Quick start
So you want to create a new scraper, first you need to make sure you have installed Sneakpeek:
pip install sneakpeek-py
The next step would be implementing scraper logic (or so called scraper handler):
# file: demo_scraper.py
import json
import logging
from pydantic import BaseModel
from sneakpeek.scraper.model import ScraperContextABC, ScraperHandler
# This defines model of handler parameters that are defined
# in the scraper config and then passed to the handler
class DemoScraperParams(BaseModel):
url: str
# This is a class which actually implements logic
# Note that you need to inherit the implementation from
# the `sneakpeek.scraper_handler.ScraperHandler`
class DemoScraper(ScraperHandler):
# You can have any dependencies you want and pass them
# in the server configuration
def __init__(self) -> None:
self._logger = logging.getLogger(__name__)
# Each handler must define its name so it later
# can be referenced in scrapers' configuration
@property
def name(self) -> str:
return "demo_scraper"
# Some example function that processes the response
# and extracts valuable information
async def process_page(self, response: str):
...
# This function is called by the worker to execute the logic
# The only argument that is passed is `sneakpeek.scraper_context.ScraperContext`
# It implements basic async HTTP client and also provides parameters
# that are defined in the scraper config
async def run(self, context: ScraperContextABC) -> str:
params = DemoScraperParams.parse_obj(context.params)

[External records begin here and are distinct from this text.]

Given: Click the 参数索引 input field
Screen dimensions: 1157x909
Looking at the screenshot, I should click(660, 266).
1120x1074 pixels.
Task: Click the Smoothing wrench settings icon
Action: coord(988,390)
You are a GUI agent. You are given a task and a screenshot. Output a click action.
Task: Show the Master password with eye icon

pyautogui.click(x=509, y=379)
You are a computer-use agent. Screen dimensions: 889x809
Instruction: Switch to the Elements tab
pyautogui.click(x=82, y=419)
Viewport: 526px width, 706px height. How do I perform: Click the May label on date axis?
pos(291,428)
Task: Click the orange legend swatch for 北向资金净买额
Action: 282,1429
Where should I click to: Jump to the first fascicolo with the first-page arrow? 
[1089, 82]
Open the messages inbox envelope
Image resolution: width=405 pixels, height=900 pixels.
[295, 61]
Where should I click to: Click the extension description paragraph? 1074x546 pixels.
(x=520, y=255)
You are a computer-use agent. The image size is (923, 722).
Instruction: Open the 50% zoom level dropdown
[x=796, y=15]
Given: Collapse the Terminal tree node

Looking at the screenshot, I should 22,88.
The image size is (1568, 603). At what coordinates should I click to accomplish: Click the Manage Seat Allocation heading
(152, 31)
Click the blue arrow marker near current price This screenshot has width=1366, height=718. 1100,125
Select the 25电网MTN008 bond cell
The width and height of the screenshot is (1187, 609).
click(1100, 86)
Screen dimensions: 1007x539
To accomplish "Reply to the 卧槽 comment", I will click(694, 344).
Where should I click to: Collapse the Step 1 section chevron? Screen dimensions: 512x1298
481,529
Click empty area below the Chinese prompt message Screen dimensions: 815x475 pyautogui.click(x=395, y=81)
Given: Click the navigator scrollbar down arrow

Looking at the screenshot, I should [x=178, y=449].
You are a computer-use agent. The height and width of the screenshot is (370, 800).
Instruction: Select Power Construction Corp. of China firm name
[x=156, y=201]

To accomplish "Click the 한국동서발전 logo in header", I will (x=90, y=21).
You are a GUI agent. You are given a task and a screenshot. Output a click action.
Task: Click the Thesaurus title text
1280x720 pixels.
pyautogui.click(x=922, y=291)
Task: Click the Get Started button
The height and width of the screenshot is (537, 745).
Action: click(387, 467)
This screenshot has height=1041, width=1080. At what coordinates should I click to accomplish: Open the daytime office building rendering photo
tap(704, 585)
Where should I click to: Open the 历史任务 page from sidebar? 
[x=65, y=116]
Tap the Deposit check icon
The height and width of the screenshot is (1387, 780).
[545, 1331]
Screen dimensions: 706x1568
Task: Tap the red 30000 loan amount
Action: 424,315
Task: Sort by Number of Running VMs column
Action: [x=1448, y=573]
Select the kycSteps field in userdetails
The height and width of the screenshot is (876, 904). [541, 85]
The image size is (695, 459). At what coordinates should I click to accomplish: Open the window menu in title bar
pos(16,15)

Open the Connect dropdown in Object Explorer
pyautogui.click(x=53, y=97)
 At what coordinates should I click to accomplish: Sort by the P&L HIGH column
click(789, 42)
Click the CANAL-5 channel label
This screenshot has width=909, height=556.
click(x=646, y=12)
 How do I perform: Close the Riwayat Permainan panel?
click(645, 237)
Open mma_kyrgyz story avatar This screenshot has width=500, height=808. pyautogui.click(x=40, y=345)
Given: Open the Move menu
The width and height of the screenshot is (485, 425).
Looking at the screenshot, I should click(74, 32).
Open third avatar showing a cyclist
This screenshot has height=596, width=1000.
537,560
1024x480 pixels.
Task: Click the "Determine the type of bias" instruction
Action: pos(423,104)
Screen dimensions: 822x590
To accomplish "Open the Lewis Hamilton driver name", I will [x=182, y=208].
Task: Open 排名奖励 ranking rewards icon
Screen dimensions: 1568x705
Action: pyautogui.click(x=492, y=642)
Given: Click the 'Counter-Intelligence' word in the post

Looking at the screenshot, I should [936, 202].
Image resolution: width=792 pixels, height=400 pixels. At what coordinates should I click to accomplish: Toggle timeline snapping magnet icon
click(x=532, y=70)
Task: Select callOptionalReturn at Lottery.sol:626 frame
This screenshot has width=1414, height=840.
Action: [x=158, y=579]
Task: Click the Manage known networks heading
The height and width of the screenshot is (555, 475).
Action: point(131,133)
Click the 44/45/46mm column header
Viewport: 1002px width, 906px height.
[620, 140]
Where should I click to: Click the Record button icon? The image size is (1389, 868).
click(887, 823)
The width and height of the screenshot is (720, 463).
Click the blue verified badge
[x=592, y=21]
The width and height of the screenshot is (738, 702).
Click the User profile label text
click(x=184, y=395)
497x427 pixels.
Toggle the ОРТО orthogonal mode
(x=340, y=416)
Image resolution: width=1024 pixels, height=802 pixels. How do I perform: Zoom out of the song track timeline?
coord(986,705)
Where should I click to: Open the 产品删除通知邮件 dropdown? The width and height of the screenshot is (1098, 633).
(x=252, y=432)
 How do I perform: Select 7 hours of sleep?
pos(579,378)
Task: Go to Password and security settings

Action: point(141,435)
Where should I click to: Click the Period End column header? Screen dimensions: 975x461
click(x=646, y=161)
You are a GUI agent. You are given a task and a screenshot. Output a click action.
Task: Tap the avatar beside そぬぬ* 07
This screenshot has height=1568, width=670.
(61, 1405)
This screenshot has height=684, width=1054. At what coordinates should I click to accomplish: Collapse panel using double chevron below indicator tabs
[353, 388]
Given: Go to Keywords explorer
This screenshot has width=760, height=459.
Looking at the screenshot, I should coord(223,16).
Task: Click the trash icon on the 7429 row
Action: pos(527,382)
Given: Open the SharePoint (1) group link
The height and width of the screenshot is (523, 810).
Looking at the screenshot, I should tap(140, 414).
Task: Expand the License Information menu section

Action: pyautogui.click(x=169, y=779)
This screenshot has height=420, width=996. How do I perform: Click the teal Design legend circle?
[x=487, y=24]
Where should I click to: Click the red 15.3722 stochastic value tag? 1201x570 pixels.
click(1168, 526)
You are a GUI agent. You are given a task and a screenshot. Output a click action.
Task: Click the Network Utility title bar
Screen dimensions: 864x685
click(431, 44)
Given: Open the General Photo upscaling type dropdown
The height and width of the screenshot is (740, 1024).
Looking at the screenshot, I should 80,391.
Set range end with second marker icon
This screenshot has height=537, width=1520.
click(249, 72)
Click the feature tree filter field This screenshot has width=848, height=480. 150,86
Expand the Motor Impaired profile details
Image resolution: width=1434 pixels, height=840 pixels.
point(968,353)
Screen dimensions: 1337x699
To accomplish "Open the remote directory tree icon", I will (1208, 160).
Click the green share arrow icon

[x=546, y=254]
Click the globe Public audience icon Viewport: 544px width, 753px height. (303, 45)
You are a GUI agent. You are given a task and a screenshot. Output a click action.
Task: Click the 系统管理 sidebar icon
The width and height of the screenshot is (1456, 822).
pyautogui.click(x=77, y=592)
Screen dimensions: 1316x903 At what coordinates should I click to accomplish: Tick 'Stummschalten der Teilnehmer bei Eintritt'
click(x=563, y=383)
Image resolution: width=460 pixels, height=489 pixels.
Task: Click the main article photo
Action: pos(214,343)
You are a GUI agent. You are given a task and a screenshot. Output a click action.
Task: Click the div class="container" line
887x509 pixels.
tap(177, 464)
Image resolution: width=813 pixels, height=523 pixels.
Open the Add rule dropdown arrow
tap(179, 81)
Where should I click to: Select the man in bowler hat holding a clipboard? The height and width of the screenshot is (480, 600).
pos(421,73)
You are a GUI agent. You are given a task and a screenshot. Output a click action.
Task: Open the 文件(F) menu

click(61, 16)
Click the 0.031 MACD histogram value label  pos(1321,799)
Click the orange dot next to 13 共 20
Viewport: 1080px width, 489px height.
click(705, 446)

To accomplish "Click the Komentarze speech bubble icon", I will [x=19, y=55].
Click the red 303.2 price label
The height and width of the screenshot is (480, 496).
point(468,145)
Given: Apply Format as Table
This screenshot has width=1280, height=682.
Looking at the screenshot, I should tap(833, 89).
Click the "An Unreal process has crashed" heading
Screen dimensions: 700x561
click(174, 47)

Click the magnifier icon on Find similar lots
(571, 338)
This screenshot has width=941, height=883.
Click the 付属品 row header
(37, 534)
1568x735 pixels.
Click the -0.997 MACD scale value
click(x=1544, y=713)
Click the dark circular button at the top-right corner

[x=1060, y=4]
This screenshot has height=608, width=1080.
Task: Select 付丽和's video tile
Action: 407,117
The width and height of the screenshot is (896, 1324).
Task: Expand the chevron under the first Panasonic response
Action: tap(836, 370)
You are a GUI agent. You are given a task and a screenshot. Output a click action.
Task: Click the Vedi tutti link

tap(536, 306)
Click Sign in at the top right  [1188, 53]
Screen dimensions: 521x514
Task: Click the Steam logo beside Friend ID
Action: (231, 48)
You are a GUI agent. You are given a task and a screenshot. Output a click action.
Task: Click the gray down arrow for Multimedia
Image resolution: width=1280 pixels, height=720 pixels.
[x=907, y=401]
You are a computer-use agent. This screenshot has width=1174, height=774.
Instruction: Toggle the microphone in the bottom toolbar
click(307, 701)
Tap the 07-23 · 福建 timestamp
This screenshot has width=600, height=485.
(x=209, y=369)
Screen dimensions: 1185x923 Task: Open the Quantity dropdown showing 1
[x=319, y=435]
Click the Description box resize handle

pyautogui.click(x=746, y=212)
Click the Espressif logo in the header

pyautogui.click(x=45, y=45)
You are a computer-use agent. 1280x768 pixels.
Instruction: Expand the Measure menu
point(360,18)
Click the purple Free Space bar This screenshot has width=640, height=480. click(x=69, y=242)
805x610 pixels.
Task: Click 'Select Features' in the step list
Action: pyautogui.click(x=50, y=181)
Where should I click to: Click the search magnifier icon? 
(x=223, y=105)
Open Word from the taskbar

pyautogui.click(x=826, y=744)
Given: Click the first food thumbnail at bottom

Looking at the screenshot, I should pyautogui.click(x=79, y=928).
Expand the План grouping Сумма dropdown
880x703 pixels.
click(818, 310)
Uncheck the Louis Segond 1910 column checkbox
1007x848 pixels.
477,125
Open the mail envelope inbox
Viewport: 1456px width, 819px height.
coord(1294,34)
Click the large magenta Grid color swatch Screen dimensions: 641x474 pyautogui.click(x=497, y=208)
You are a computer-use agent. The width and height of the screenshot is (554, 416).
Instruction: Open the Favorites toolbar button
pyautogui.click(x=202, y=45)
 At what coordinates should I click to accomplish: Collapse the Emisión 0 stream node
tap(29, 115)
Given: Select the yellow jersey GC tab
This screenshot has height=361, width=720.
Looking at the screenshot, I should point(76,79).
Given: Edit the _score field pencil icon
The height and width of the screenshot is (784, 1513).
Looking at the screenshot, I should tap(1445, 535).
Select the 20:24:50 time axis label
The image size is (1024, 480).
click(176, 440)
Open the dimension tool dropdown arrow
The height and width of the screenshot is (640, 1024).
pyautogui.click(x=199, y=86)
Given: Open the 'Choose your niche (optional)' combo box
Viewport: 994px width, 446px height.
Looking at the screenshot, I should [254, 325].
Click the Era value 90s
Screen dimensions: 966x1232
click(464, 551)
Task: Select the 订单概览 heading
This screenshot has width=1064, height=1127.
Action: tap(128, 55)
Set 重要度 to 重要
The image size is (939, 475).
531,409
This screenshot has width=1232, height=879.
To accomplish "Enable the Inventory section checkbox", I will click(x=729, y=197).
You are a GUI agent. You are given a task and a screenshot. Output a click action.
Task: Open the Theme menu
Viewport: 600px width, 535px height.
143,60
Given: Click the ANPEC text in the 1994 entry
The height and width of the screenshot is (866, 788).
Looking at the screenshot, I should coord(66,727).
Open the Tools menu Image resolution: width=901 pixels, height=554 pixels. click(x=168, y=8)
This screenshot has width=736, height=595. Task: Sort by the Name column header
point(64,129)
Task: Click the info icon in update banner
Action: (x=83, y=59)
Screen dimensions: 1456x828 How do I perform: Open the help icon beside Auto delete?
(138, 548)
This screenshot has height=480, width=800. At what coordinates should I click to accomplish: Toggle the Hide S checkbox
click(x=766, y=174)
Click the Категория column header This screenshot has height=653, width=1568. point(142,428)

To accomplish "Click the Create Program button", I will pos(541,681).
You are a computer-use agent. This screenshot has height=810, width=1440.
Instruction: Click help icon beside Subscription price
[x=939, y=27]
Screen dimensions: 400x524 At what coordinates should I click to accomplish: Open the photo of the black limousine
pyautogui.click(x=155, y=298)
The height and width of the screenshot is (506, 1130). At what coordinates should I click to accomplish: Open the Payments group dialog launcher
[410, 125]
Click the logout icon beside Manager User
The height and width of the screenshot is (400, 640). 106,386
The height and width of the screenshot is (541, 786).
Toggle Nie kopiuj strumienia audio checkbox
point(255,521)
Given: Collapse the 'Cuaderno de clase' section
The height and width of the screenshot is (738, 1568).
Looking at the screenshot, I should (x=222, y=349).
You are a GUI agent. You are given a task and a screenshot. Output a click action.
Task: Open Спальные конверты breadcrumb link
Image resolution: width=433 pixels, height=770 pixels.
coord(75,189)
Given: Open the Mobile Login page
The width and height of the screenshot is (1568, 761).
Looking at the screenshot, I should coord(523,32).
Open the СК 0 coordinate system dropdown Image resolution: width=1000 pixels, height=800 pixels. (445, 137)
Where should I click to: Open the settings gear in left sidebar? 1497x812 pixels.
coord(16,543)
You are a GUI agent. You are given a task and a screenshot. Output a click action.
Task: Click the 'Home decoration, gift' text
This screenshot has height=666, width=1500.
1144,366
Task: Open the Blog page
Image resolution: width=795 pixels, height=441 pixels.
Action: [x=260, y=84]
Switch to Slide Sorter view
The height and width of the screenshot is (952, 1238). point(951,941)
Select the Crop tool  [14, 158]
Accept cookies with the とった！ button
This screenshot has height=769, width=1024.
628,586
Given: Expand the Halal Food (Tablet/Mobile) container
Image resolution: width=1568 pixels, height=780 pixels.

# Perform GET request to the URL defined in the scraper config
response = await context.get(params.url)
response_body = await response.text()
# Perform some business logic on a response
result = await self.process_page(response_body)
# Return meaningful job summary - must return a string
return json.dumps({
"processed_urls": 1,
"found_results": len(result),
})
Now that we have some scraper logic, let’s make it run periodically. To do so let’s configure SneakpeekServer:
# file: main.py
import random
from uuid import uuid4
from demo.demo_scraper import DemoScraper
from sneakpeek.logging import configure_logging
from sneakpeek.middleware.parser import ParserMiddleware
from sneakpeek.middleware.rate_limiter_middleware import (
RateLimiterMiddleware,
RateLimiterMiddlewareConfig,
)
from sneakpeek.middleware.requests_logging_middleware import RequestsLoggingMiddleware
from sneakpeek.middleware.robots_txt_middleware import RobotsTxtMiddleware
from sneakpeek.middleware.user_agent_injecter_middleware import (
UserAgentInjecterMiddleware,
UserAgentInjecterMiddlewareConfig,
)
from sneakpeek.queue.in_memory_storage import InMemoryQueueStorage
from sneakpeek.queue.model import TaskPriority
from sneakpeek.scheduler.in_memory_lease_storage import InMemoryLeaseStorage
from sneakpeek.scheduler.model import TaskSchedule
from sneakpeek.scraper.in_memory_storage import InMemoryScraperStorage
from sneakpeek.scraper.model import Scraper
from sneakpeek.server import SneakpeekServer
def get_server(urls: list[str], is_read_only: bool) -> SneakpeekServer:
handler = DemoScraper()
return SneakpeekServer.create(
handlers=[handler],
scraper_storage=InMemoryScraperStorage([
Scraper(
id=str(uuid4()),
name=f"Demo Scraper",
schedule=TaskSchedule.EVERY_MINUTE,
handler=handler.name,
config=ScraperConfig(params={"start_url": "http://example.com"}),
schedule_priority=TaskPriority.NORMAL,
)
]),
queue_storage=InMemoryQueueStorage(),
lease_storage=InMemoryLeaseStorage(),
middlewares=[
RequestsLoggingMiddleware(),
RobotsTxtMiddleware(),
RateLimiterMiddleware(RateLimiterMiddlewareConfig(max_rpm=60)),
UserAgentInjecterMiddleware(
UserAgentInjecterMiddlewareConfig(use_external_data=False)
),
ParserMiddleware(),
],
)
def main():
args = parser.parse_args()
server = get_server(args.urls, args.read_only)
configure_logging()
server.serve()
if __name__ == "__main__":
main()
Now, the only thing is left is to actually run the server:
python3 run main.py
That’s it! Now you can open http://localhost:8080 and explore the UI to see how you scraper is being automatically scheduled and executed.